What is required:
Reproduce the items word for word, starting with the first line and going on through the line that contains "(x=489, y=282)". Leave the pictures out of your answer.

Excerpted data:
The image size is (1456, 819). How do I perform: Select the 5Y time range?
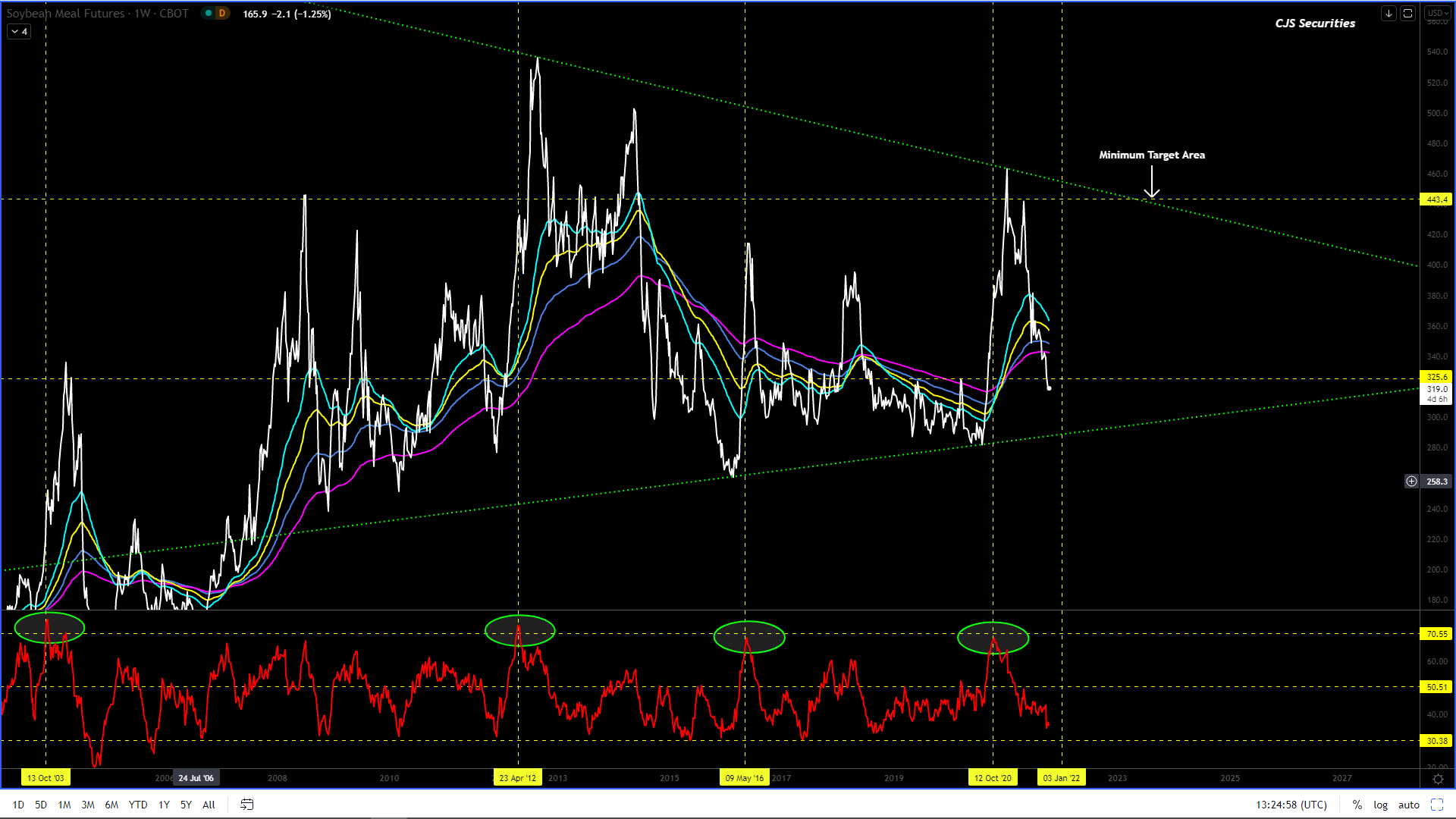tap(186, 805)
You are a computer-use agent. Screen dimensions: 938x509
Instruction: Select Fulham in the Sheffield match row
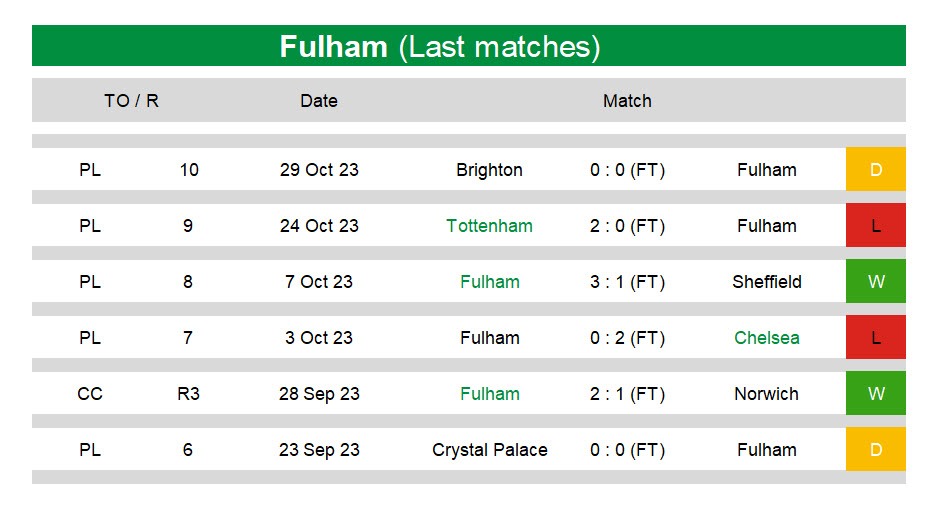(x=489, y=282)
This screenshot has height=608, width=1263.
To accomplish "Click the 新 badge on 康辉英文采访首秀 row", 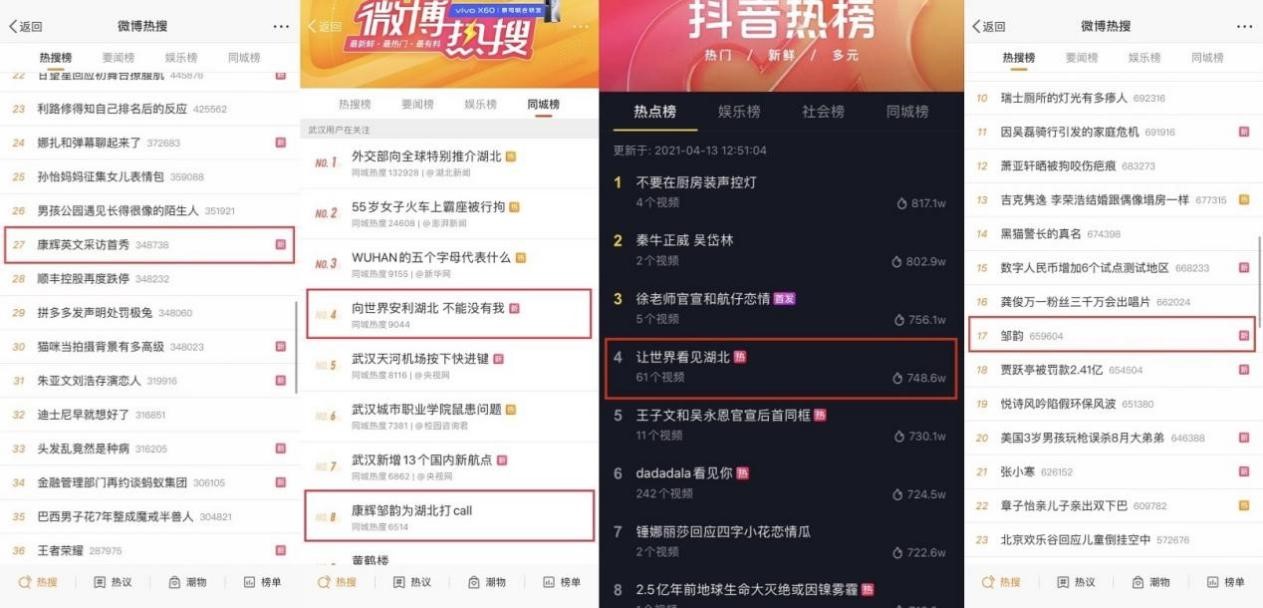I will pyautogui.click(x=281, y=244).
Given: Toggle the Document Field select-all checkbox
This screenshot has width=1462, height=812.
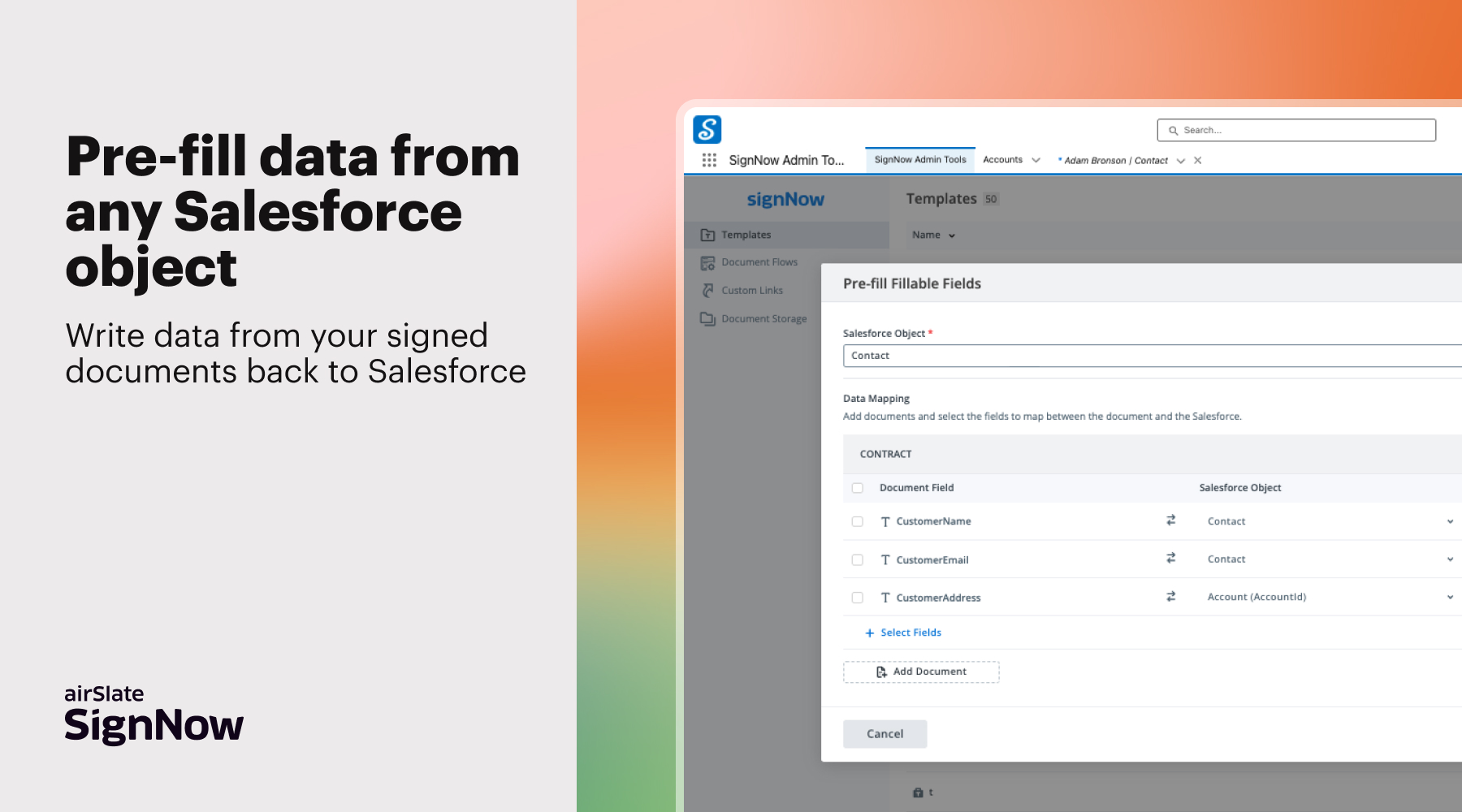Looking at the screenshot, I should (857, 488).

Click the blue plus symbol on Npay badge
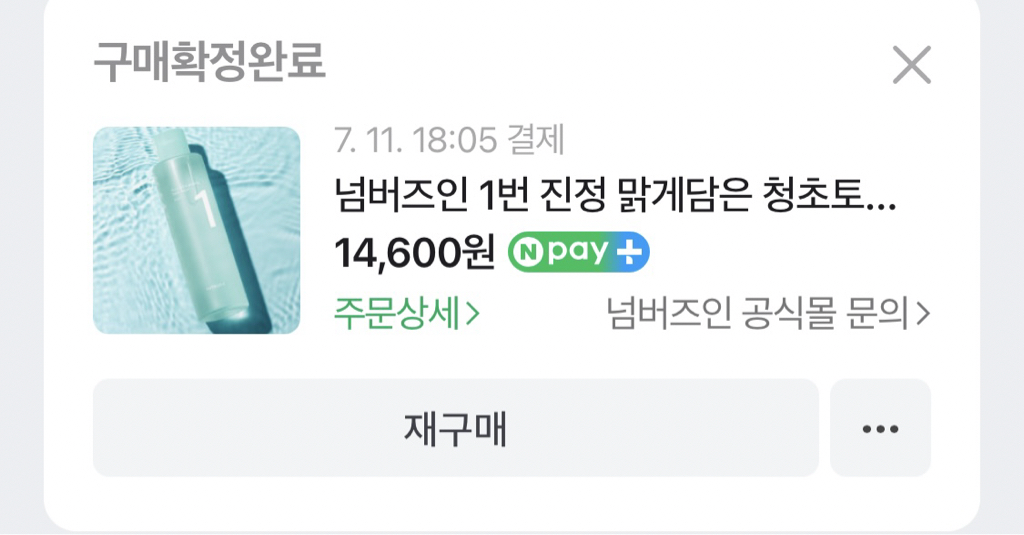(632, 252)
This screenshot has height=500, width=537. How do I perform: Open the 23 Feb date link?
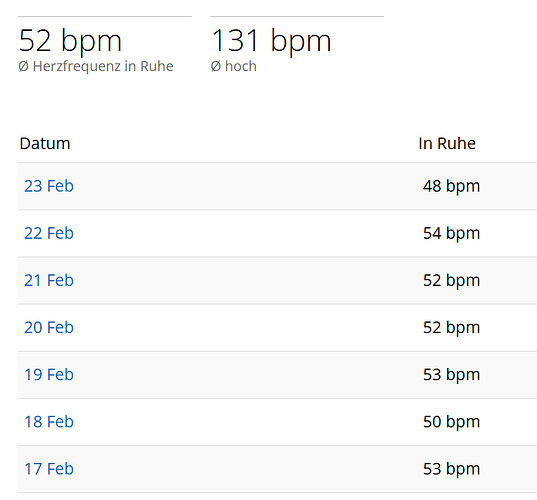(x=49, y=186)
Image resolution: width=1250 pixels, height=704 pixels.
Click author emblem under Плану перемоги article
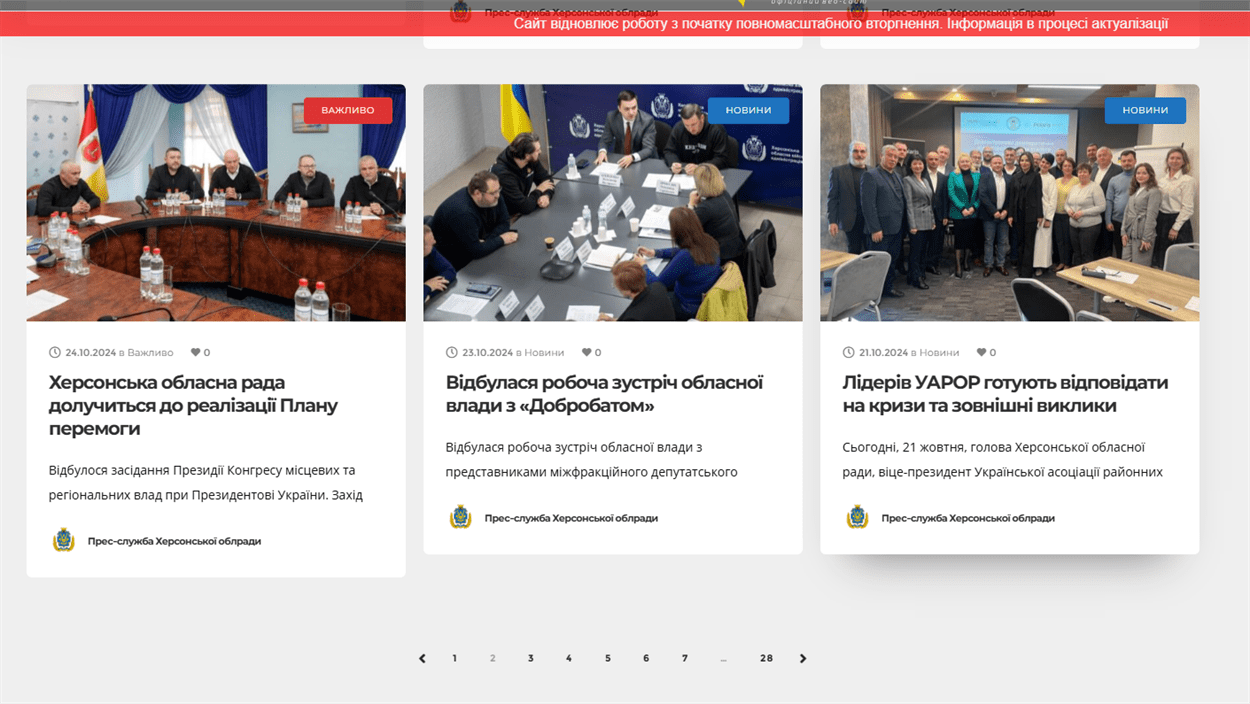(63, 541)
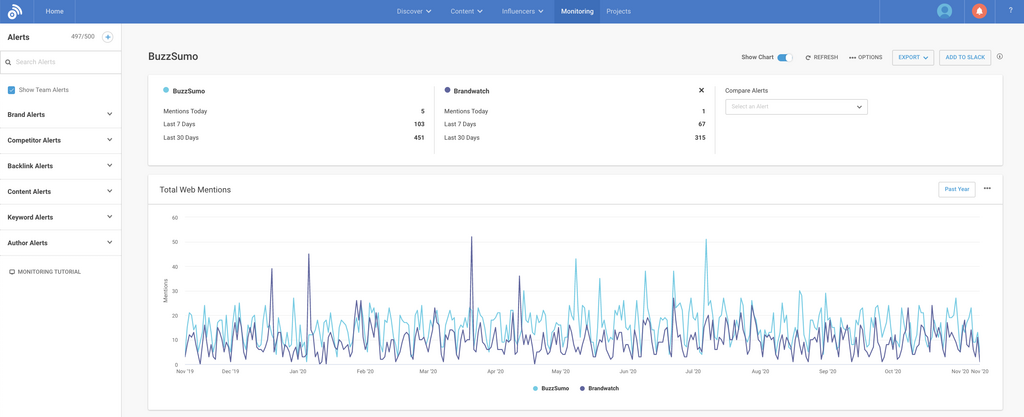Click the info icon beside Add to Slack
The image size is (1024, 417).
coord(1000,57)
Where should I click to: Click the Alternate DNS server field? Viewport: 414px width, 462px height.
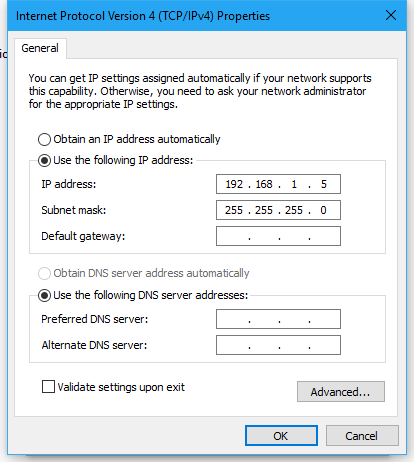pos(278,345)
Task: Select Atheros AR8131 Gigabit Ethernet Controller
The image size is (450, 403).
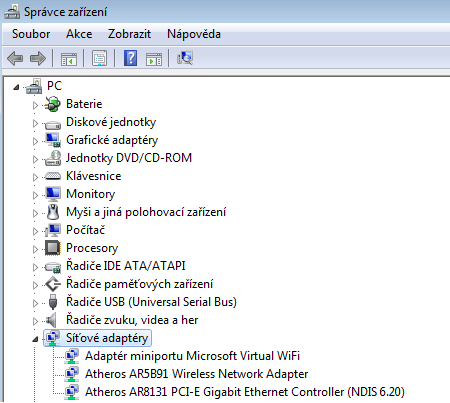Action: [x=245, y=392]
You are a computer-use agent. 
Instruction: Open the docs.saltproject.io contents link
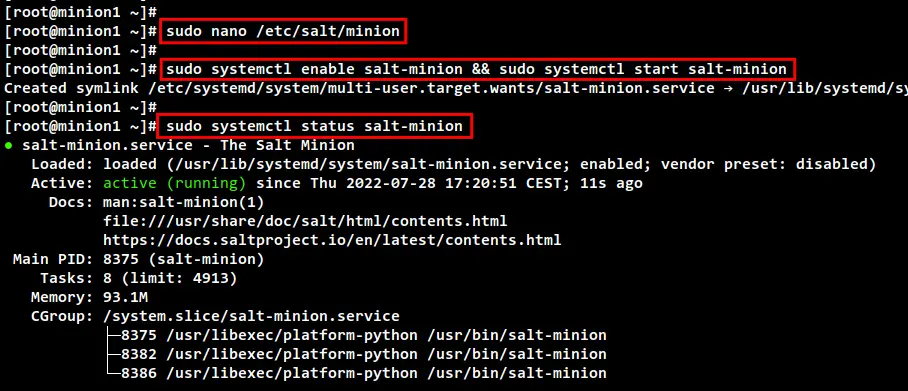(x=332, y=240)
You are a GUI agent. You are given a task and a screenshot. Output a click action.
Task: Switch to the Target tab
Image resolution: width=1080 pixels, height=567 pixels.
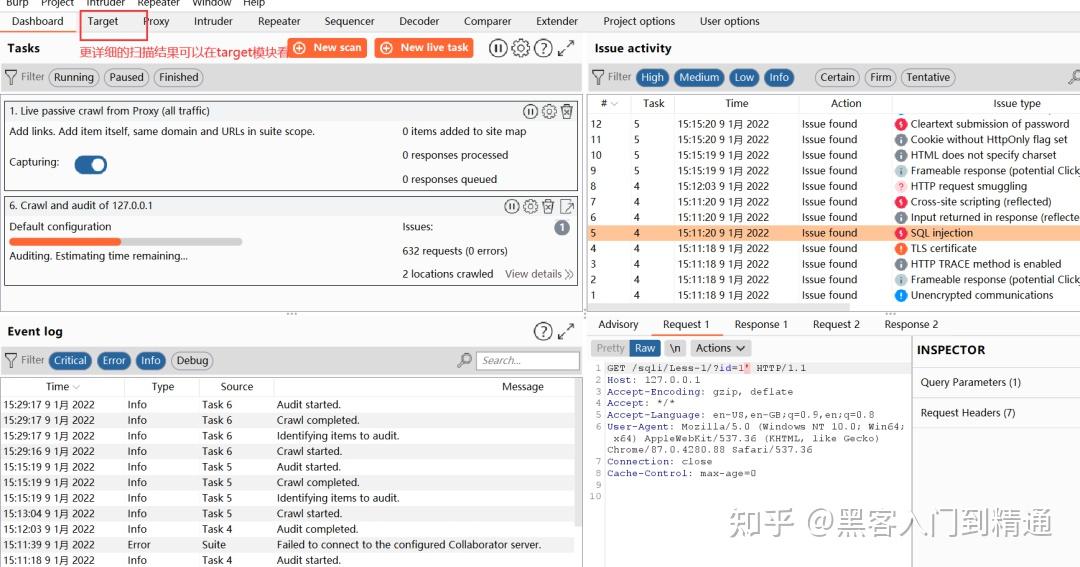103,21
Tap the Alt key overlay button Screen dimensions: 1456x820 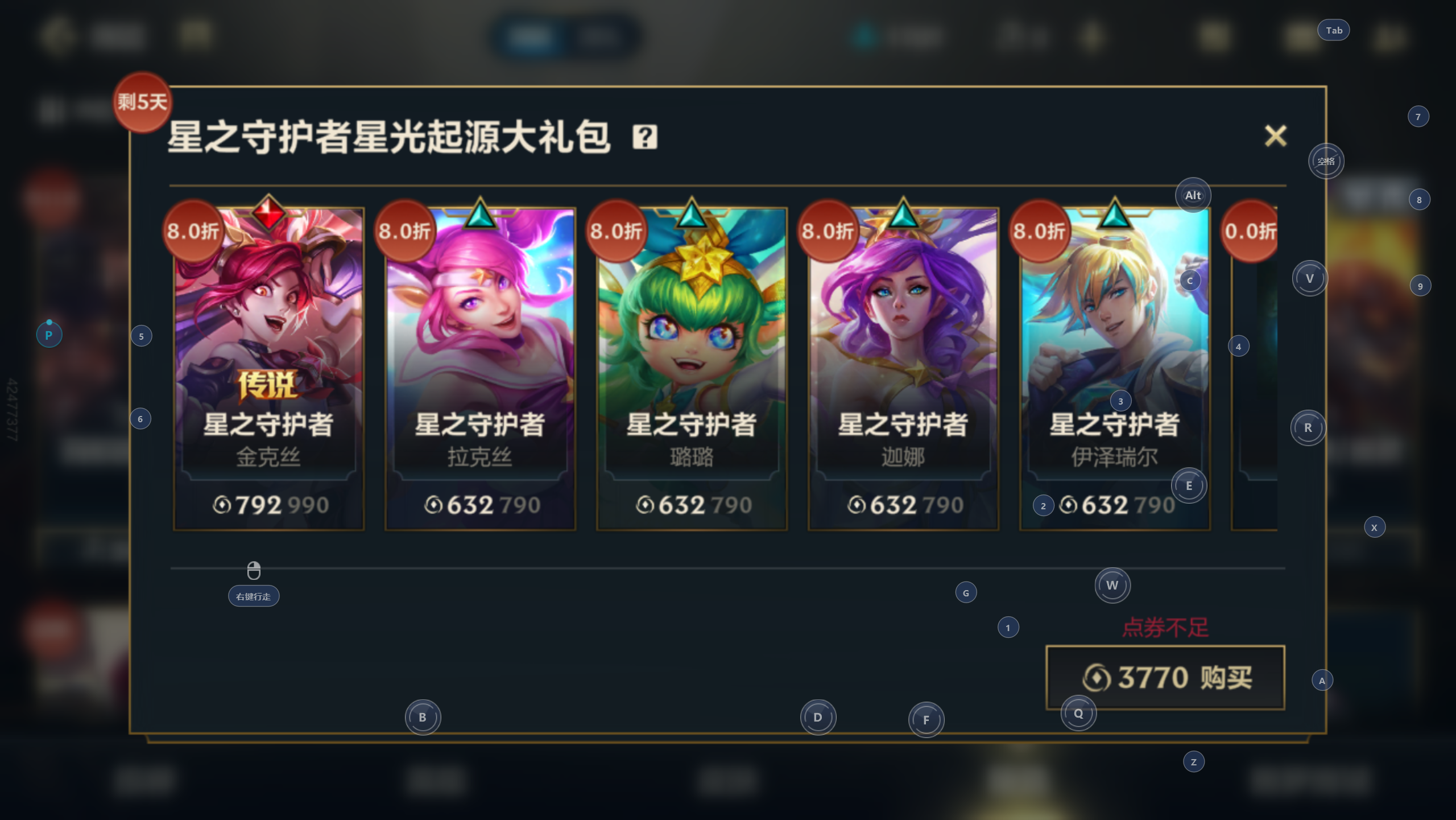tap(1193, 195)
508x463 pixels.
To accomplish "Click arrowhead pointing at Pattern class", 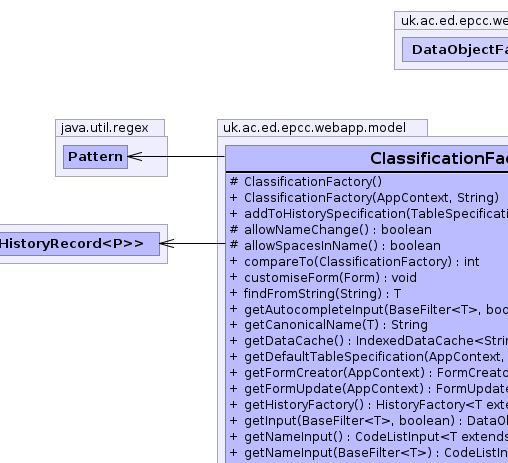I will [x=135, y=156].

Task result:
The image size is (1456, 819). How do I perform: Select the 5Y time range?
tap(186, 805)
You are a computer-use agent. Screen dimensions: 938x509
Instruction: Select Fulham in the Sheffield match row
(x=489, y=282)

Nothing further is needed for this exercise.